Mine always ran almost sideways too when he was a young pup. They are so clumsy and growing so fast right now, I wouldn't worry about it until a bit older. Truly, we used to laugh and make jokes that he was drunk lol!! I'm sure your puppy is just perfect!!


----------



## labar349 (Oct 14, 2010)

Sophie always ran that way too at that age. I think it is normal and cute. As they grow this will not be as noticeable.


----------



## DixiesMom (Feb 5, 2009)

FYI--If you have the sire & dam's registered names, you can go to the OFA's website and search their data base to find the parent's score. Very easy and a great site with lots of information.


----------



## DarDog (Aug 15, 2010)

> FYI--If you have the sire & dam's registered names, you can go to the OFA's website and search their data base to find the parent's score. Very easy and a great site with lots of information.

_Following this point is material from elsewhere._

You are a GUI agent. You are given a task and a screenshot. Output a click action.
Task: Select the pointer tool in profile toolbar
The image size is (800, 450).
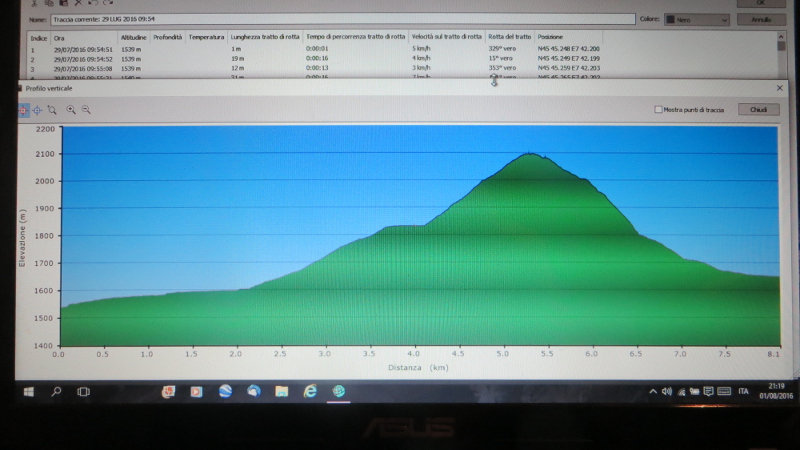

DixiesMom, that is cool! I didn't know about that site at all


----------



## chaser (Feb 13, 2011)

from my vet - this "sidewinder" gait is completely normal, pretty common in the breed, may keep it long-term, not a sign or cause of joint issues; our guy does this off-leash too


----------



## Macaroni (Jan 19, 2011)

Thanks so much everybody. His parents both had "good" hip scores, as confirmed by his breeder and the website (awesome thanks). That's what I had figured...being a puppy and not an issue and all. I figured we were over reacting, but after someone made a comment to my girlfriend I thought I'd look into it. Again thanks so much for helping to alleviate our concerns. Much appreciated!

And yes...we love our drunk little guy! Haha


----------